Work instructions: Edit the data below by replacing every instance of "GUI agent" with "interface agent", leaving everything else unchanged.

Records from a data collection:
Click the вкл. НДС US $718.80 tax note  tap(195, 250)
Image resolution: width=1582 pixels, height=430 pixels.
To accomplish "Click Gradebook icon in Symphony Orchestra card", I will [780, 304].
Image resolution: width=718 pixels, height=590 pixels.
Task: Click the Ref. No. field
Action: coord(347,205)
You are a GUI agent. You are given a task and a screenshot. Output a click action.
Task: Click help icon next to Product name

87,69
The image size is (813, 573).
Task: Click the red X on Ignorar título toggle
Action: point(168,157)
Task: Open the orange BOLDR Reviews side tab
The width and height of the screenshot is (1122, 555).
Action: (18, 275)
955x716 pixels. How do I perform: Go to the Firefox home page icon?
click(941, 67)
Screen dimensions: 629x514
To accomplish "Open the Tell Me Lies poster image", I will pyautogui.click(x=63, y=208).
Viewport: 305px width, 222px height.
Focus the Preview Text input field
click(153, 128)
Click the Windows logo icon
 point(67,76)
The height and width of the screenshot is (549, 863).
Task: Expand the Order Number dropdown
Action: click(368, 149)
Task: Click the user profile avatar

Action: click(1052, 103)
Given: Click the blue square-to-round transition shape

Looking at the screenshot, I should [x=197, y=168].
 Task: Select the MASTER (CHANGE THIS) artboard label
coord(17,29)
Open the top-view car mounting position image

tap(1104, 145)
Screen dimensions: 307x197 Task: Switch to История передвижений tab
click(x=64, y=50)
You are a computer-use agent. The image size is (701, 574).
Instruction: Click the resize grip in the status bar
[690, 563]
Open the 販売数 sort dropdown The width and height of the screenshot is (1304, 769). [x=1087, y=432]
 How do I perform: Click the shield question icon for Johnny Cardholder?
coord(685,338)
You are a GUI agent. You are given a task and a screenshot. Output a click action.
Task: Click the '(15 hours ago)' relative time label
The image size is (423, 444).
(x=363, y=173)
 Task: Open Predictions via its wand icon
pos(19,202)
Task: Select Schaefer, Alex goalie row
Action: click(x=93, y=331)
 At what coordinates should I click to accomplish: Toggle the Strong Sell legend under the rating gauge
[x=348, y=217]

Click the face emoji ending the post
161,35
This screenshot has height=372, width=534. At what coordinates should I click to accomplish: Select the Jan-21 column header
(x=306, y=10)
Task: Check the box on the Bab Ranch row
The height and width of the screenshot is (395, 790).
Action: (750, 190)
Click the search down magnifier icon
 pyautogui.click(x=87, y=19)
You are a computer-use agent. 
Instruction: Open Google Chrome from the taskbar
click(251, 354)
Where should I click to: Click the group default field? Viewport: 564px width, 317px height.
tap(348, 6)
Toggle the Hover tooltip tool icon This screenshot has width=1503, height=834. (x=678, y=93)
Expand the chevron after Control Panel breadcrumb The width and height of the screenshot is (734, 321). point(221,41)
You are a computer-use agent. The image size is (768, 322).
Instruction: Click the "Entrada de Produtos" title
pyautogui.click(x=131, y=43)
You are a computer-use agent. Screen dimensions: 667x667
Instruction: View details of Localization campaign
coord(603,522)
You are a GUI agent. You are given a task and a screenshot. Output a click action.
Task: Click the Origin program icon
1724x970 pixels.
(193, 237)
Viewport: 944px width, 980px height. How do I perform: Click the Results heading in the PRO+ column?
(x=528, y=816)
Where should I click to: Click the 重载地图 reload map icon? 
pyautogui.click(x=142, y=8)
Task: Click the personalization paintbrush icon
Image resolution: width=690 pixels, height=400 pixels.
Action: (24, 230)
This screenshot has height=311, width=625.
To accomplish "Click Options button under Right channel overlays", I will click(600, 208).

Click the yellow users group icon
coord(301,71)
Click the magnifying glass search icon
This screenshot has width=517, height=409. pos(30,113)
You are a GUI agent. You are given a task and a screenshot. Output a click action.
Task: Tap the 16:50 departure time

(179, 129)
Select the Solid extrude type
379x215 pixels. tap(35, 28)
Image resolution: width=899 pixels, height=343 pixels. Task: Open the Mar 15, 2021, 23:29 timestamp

Full response:
Click the вкл. НДС US $718.80 tax note  tap(195, 250)
Image resolution: width=1582 pixels, height=430 pixels.
To accomplish "Click Gradebook icon in Symphony Orchestra card", I will [780, 304].
Image resolution: width=718 pixels, height=590 pixels.
Task: Click the Ref. No. field
Action: coord(347,205)
You are a interface agent. You are given a task and a screenshot. Output a click action.
Task: Click help icon next to Product name

87,69
The image size is (813, 573).
Task: Click the red X on Ignorar título toggle
Action: point(168,157)
Task: Open the orange BOLDR Reviews side tab
The width and height of the screenshot is (1122, 555).
Action: (18, 275)
955x716 pixels. How do I perform: Go to the Firefox home page icon?
click(941, 67)
Screen dimensions: 629x514
To accomplish "Open the Tell Me Lies poster image", I will pyautogui.click(x=63, y=208).
Viewport: 305px width, 222px height.
Focus the Preview Text input field
click(153, 128)
Click the Windows logo icon
 point(67,76)
The height and width of the screenshot is (549, 863).
Task: Expand the Order Number dropdown
Action: click(368, 149)
Task: Click the user profile avatar

Action: click(1052, 103)
Given: Click the blue square-to-round transition shape

Looking at the screenshot, I should [x=197, y=168].
 Task: Select the MASTER (CHANGE THIS) artboard label
coord(17,29)
Open the top-view car mounting position image

tap(1104, 145)
Screen dimensions: 307x197 Task: Switch to История передвижений tab
click(x=64, y=50)
You are a computer-use agent. The image size is (701, 574).
Instruction: Click the resize grip in the status bar
[690, 563]
Open the 販売数 sort dropdown The width and height of the screenshot is (1304, 769). [x=1087, y=432]
 How do I perform: Click the shield question icon for Johnny Cardholder?
coord(685,338)
You are a interface agent. You are given a task and a screenshot. Output a click action.
Task: Click the '(15 hours ago)' relative time label
The image size is (423, 444).
(x=363, y=173)
 Task: Open Predictions via its wand icon
pos(19,202)
Task: Select Schaefer, Alex goalie row
Action: click(x=93, y=331)
 At what coordinates should I click to accomplish: Toggle the Strong Sell legend under the rating gauge
[x=348, y=217]

Click the face emoji ending the post
161,35
This screenshot has height=372, width=534. At what coordinates should I click to accomplish: Select the Jan-21 column header
(x=306, y=10)
Task: Check the box on the Bab Ranch row
The height and width of the screenshot is (395, 790).
Action: (750, 190)
Click the search down magnifier icon
 pyautogui.click(x=87, y=19)
You are a computer-use agent. 
Instruction: Open Google Chrome from the taskbar
click(251, 354)
Where should I click to: Click the group default field? Viewport: 564px width, 317px height.
tap(348, 6)
Toggle the Hover tooltip tool icon This screenshot has width=1503, height=834. (x=678, y=93)
Expand the chevron after Control Panel breadcrumb The width and height of the screenshot is (734, 321). point(221,41)
You are a computer-use agent. The image size is (768, 322).
Instruction: Click the "Entrada de Produtos" title
pyautogui.click(x=131, y=43)
You are a computer-use agent. Screen dimensions: 667x667
Instruction: View details of Localization campaign
coord(603,522)
You are a interface agent. You are given a task and a screenshot. Output a click action.
Task: Click the Origin program icon
1724x970 pixels.
(193, 237)
Viewport: 944px width, 980px height. How do I perform: Click the Results heading in the PRO+ column?
(x=528, y=816)
Where should I click to: Click the 重载地图 reload map icon? 
pyautogui.click(x=142, y=8)
Task: Click the personalization paintbrush icon
Image resolution: width=690 pixels, height=400 pixels.
Action: (24, 230)
This screenshot has height=311, width=625.
To accomplish "Click Options button under Right channel overlays", I will click(600, 208).

Click the yellow users group icon
coord(301,71)
Click the magnifying glass search icon
This screenshot has width=517, height=409. pos(30,113)
You are a interface agent. You are given a task and a screenshot. Output a click action.
Task: Tap the 16:50 departure time

(179, 129)
Select the Solid extrude type
379x215 pixels. tap(35, 28)
Image resolution: width=899 pixels, height=343 pixels. Task: Open the Mar 15, 2021, 23:29 timestamp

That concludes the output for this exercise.